Passing across our review desk recently: a Tony winner with heaps of heart and soul—Passing Strange's cast album—and cast in a different light, a couple of more traditional heartfelt material soulfully sung, all CDs with "Heart" in their titles.

PASSING STRANGE
ORIGINAL BROADWAY CAST

Ghostlight/Sh-K-Boom Records

Though little here recalls traditional musical theatre song forms, Passing Strange is not uniquely strange or inaccessible to anyone whose musical ears have absorbed well-established styles. The variety is as much part of its success as its intensity. There's rock, soul, influences of everything from pop to hip-hop to psychedelic flavors, definitely gospel—even in its anti-church stance—folky elements, a flash of punk and more. This is strong stuff, performed with gutsy, go-for-it, unapologetic grittiness and some open-hearted and haunting balladry ("Mom Song"). Recorded live, there's undeniable electricity (and I don't just mean the prominent electric guitars); there's a connection going on. However, the audience response is not intrusive, with applause discretely edited and often edited out entirely. The quieter, reflective moments feel like they are in your ear and the rants and rages and firestorms feel in your face.

Billed as "the Stew musical," the dynamic one-named, star-billed performer indeed anchors the show. It's his story and his eyes we see things through, as the narrator-leading figure, writer of book and lyrics and the co-composer (with Heidi Rodewald, with whom he also shares credit for musical direction and orchestrations). The talented actor playing him as a "Youth," Daniel Breaker, makes for a refreshing alternate—with a different sound and perspective—while Stew's paraded memories and reflections alternate between fresh-as-a-new-wound rawness and tempered, mellowed hindsight. In the closing catharsis, they seem to make peace with their need to co-exist. Along the way, three expected staples of a modern youthful journey come into play, casually and freely addressed: sex, drugs and rock and roll (the oh-so matter-of-fact "We Just Had Sex"; the controlled substance haze/euphoria of "Stoned" and "Must Have Been High"; plenty of rocking moments). Racial politics and experience are strongly reflected in various sections, with "The Black One" a sharp satirical arrow performed with aplomb.

The committed performances of these songs, some of which turn on a dime to switch emotional gears and tempi, are vigorous. Harsh at times, but vibrant, with some musical sections or lines that become hammeringly repetitive, the rock musical won't be every theatre fan's cup of tea. It's strong tea in any case, but not all bitter. The tale's rejections of societal mores and expectations permit an iconoclastic attitude but a life-embracing, truly sympathetic tone prevails. It shines through.

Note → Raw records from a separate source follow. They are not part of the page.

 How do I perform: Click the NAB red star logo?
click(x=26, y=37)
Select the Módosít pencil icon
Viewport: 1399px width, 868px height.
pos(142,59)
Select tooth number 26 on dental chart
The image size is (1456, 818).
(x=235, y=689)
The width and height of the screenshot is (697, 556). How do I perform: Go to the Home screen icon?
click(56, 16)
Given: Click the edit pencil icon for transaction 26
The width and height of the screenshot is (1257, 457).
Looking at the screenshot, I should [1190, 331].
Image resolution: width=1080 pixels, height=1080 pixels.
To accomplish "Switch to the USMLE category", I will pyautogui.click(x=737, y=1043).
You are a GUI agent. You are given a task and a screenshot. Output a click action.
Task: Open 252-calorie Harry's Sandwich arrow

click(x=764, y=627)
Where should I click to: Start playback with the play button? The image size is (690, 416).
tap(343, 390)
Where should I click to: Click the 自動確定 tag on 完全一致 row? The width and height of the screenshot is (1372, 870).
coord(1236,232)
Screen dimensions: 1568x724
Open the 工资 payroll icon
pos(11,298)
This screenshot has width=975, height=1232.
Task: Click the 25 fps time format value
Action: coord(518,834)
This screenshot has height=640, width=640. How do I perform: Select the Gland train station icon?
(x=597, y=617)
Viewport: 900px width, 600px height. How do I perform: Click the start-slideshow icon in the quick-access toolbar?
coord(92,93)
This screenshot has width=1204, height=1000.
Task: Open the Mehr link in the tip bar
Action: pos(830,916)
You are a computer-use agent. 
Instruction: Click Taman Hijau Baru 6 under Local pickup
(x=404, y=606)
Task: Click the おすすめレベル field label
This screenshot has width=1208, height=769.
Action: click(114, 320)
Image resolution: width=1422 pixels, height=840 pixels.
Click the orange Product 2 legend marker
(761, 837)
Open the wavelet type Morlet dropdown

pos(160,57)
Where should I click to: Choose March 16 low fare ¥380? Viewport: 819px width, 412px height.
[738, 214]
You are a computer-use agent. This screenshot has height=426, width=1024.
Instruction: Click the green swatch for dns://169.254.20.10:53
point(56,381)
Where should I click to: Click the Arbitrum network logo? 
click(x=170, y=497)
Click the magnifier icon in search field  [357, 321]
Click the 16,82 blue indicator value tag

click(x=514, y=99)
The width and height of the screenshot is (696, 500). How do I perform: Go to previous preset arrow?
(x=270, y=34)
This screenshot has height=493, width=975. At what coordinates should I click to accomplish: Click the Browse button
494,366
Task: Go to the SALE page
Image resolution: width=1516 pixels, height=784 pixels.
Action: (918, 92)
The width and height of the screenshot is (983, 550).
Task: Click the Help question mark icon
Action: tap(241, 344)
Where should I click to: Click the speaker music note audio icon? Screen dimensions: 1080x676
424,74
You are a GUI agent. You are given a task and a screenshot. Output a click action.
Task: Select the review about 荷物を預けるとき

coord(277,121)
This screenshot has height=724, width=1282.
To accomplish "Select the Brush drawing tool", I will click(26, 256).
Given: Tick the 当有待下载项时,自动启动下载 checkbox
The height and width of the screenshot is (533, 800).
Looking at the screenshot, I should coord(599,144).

The booklet contains all the lyrics and identifies what character is singing which section, a major help in following things. Examining the lyrics on their own reveals some ordinary language, peppered with four-letter words and some false rhymes, with some smart turns of phrase here and there. It's the music and energy that the words turn into a cyclone of confrontation and effective calms in the eye of the storms. A few photos are also included. Liner notes trace the long development of the show, giving it hyperbolically quite the hero's welcome while casually dissing and dismissing some of Broadway's more commercial past. Embrace it or be pushed away by some Passing Strange elements; whether you're overpowered or underwhelmed, it's definitely a case of the whole being more than the sum of the parts and a cumulative effect. On a first hearing, some things may get lost in the shuffle, but many rewards come from more plays, often in the smaller "moments."

CRAIG POMRANZ
MY HEART DON'T SKIP A BEAT

Previs Productions

Back in the 1980s, in the first chapter of Craig Pomranz's cabaret career, there was no album, but his very high, pretty voice made a strong impression on record with his one track on Ben Bagley's Jerome Kern Revisited, Volume III, "And Love Was Born." Very promising. Flash forward a couple of decades and he's still singing about love being born (and dying, and re-born) on his first album.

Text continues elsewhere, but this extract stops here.